▶ [Records from a collection]:

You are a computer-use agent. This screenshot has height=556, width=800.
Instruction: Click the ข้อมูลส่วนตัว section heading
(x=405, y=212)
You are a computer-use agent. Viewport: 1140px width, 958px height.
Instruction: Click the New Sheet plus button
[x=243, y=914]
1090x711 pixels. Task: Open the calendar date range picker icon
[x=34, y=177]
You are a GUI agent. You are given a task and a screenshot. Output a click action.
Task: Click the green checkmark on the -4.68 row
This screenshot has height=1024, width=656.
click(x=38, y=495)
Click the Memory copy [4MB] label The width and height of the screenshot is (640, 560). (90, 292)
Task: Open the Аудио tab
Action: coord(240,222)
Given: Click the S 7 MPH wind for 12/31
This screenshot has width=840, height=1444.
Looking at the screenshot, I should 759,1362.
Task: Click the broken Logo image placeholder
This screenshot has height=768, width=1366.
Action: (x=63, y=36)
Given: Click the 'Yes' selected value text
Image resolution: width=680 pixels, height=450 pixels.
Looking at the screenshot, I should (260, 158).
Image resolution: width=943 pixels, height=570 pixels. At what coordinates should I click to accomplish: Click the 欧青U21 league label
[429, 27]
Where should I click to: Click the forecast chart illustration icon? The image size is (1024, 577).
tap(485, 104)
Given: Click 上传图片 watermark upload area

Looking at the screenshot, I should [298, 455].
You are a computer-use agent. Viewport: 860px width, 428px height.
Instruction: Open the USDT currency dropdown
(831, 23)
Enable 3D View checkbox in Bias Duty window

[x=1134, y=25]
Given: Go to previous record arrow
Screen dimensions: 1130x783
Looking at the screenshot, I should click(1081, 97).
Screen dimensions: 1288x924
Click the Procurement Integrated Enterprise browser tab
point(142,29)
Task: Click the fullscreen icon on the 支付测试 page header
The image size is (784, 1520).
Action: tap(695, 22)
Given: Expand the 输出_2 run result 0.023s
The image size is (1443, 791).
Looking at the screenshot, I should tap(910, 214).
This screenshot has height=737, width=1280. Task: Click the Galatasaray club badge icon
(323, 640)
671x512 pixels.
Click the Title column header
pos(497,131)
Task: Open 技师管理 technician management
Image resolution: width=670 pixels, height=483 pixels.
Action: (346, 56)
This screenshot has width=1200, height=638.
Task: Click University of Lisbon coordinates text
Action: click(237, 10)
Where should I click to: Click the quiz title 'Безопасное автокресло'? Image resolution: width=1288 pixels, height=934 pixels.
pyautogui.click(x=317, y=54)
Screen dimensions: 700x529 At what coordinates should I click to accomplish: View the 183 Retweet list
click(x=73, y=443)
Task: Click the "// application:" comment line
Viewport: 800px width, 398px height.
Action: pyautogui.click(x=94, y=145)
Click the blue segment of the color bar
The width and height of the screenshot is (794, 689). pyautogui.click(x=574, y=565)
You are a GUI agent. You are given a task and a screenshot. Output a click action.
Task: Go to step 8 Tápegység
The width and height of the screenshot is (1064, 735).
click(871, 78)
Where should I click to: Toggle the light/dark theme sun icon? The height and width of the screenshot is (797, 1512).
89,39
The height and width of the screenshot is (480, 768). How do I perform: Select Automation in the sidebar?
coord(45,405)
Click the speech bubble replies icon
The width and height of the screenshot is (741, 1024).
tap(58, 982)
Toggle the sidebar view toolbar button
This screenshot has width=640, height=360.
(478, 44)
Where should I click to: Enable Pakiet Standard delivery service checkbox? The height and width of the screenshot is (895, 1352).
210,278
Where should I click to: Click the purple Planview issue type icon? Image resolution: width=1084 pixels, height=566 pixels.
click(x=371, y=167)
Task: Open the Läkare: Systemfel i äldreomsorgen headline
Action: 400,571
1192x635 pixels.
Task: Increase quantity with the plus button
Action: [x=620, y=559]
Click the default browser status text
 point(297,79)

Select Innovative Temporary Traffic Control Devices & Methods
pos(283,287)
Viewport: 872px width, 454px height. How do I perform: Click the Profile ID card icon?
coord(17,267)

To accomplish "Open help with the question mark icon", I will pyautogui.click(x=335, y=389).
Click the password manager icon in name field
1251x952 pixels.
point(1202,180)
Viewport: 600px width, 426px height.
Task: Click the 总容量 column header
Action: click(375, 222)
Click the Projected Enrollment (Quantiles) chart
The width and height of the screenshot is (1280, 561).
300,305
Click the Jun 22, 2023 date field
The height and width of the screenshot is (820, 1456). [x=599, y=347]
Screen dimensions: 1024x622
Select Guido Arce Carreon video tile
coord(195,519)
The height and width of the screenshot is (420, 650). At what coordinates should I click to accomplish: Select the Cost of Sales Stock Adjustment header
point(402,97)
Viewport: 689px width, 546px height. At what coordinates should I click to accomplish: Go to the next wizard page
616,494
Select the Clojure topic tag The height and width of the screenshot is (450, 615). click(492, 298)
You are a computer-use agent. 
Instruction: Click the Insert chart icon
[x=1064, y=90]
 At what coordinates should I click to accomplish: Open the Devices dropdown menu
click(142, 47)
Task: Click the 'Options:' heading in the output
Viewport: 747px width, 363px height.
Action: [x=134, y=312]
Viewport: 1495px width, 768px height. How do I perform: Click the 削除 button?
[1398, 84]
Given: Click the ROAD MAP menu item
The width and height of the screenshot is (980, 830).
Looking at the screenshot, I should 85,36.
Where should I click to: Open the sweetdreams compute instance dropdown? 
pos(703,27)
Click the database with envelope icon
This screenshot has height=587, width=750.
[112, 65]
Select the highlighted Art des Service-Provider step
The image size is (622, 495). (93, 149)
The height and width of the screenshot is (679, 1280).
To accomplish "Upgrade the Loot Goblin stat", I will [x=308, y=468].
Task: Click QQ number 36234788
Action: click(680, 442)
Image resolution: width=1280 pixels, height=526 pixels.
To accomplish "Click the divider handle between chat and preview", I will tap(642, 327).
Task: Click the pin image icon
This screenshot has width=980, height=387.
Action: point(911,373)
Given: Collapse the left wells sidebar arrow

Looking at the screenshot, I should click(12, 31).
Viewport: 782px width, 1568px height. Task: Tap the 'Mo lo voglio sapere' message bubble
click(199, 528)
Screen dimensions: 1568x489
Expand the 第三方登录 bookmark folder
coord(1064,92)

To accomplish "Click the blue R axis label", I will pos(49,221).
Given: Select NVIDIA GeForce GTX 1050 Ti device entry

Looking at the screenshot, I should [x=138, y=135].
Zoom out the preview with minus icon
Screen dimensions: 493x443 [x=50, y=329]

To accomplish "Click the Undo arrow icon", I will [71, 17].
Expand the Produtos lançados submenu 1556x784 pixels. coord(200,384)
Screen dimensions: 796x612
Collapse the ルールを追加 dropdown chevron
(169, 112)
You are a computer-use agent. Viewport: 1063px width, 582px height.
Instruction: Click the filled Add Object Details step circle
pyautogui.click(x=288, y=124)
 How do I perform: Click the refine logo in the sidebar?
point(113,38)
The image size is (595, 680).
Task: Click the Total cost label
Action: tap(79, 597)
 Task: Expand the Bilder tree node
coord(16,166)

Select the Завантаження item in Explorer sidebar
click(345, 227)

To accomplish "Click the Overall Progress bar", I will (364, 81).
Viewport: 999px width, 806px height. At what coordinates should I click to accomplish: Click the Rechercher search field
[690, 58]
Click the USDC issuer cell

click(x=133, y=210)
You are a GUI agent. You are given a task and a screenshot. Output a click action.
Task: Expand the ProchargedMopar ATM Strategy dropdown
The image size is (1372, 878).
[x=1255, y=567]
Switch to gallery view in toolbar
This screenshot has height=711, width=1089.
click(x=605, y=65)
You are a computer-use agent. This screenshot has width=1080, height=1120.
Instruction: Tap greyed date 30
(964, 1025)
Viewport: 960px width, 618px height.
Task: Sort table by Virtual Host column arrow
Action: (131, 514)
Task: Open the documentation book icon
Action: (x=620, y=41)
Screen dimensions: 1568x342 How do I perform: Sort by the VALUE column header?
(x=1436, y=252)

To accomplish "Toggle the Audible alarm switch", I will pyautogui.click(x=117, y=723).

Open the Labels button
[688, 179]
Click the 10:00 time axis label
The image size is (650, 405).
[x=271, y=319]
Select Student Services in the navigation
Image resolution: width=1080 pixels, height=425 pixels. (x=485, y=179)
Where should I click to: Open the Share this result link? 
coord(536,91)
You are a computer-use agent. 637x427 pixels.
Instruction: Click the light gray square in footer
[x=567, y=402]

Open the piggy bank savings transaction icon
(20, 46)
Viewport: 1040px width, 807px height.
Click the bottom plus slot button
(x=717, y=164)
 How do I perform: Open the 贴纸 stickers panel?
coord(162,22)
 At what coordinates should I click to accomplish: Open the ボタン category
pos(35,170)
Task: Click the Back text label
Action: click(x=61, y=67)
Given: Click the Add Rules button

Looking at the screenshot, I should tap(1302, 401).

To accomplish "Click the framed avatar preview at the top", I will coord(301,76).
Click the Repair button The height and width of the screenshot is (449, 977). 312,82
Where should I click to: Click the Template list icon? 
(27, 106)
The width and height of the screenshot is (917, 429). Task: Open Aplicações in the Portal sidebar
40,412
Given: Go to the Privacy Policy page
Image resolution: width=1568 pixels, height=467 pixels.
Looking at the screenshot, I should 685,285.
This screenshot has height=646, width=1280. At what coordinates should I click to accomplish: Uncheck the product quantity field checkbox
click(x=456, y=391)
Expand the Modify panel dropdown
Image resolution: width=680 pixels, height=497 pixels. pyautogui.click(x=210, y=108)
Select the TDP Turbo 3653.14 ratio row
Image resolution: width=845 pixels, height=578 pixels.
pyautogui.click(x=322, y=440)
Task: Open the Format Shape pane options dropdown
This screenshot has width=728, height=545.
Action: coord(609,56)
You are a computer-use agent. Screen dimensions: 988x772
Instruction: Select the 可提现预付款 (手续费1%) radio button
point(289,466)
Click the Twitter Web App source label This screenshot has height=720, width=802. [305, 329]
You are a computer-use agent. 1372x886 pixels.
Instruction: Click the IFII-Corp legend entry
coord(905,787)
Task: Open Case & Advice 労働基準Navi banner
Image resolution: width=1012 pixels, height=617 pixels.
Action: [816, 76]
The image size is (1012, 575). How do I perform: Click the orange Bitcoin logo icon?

▶ [EXERCISE DETAILS]: Every line of the entries that includes "agent" must be copied into the answer.

▶ [YOUR SOLUTION]:
You are a computer-use agent. This screenshot has height=556, width=800.
You are a computer-use agent. Viewport: 1140px width, 958px height.
You are a GUI agent. You are given a task and a screenshot. Output a click action.
You are a computer-use agent. Viewport: 860px width, 428px height.
You are a GUI agent. You are given a task and a screenshot. Output a click action.
You are a computer-use agent. 
You are a computer-use agent. Viewport: 1063px width, 582px height.
You are a GUI agent. You are given a task and a screenshot. Output a click action.
You are a computer-use agent. This screenshot has width=1080, height=1120.
You are a computer-use agent. 637x427 pixels.
You are a computer-use agent. Screen dimensions: 988x772
You are a computer-use agent. 1372x886 pixels.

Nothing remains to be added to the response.